A proper kosher Passover matzah must take, from start to finish, no more than 18 minutes. Any longer and the leavening begins. Any longer and it becomes chametz, unfit for the eight-day Jewish spring festival that begins this year at sundown on April 10. Unfit even to be in sight during the holiday.
In many big cities worldwide, it is a tradition for Jewish children to tour a traditional matzah bakery and watch as bakers hand-make the unleavened bread.
But in the Twin Cities, there is no traditional matzah bakery and so, like his father before him, Rabbi Mordechai Grossbaum of the Minneapolis Chabad Lubavitch teaches the tradition to Jewish children here through words, songs and lessons.
The makeshift Model Matzah Bakery was open to the public Sunday at the Sabes Jewish Community Center in St. Louis Park. About 100 people came to learn.
The children (with a little help) took the shafts of wheat and separated the grain from the chaff, making a happy mess on long, paper-covered tables.

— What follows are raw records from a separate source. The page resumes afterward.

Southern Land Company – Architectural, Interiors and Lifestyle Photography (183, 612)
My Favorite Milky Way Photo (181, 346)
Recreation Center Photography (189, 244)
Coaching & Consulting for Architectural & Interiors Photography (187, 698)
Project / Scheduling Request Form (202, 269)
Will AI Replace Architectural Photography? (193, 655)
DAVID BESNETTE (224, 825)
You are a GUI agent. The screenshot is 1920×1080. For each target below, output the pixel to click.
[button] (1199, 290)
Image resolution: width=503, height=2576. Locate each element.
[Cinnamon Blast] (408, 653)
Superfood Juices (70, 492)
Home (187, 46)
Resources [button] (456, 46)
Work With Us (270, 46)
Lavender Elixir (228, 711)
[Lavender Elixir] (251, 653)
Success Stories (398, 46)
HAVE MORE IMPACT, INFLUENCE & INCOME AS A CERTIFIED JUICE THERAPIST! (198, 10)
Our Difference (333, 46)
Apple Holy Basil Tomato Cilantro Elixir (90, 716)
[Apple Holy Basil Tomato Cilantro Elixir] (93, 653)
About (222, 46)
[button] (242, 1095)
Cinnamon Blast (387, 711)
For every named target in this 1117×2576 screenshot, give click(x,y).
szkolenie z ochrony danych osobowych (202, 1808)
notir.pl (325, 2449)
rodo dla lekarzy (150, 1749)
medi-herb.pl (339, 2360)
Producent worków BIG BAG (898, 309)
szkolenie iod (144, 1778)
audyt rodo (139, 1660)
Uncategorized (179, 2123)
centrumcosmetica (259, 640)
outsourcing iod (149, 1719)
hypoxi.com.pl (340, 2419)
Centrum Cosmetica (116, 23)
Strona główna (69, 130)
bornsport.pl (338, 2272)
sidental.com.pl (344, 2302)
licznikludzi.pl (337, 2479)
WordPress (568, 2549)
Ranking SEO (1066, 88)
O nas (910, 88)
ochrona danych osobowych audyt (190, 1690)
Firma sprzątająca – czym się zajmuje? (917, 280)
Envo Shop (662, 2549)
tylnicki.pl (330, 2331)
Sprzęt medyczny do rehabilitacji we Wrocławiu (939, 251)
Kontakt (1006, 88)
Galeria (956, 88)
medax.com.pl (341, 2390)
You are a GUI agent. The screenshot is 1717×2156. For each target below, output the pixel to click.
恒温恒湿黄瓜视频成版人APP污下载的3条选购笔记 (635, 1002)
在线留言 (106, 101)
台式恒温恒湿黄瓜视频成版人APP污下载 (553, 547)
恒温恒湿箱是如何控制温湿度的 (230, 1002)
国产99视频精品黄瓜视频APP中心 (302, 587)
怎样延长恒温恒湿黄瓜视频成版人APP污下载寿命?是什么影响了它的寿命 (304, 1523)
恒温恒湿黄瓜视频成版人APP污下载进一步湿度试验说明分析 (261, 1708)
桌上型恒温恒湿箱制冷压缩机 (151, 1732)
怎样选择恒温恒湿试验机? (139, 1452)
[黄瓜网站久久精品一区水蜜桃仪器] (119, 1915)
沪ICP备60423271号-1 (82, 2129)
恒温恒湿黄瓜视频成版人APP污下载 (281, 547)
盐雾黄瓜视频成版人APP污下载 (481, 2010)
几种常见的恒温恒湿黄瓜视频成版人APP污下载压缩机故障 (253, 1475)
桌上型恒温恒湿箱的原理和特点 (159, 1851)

Each small pile of grain went to the wheat grinders, which turned it into flour.
Noah Altman, 3½, was helped by his mom, Jordana, while dad, Adam, watched.
"We came out today to support the Chabad Lubavitch," Adam Altman said. "And to give my son the experience of baking matzah."
Altman explained that matzah is the "bread of affliction." When the Israelites fled slavery in ancient Egypt and walked into the desert, the sun baked the dough they carried before it had time to rise.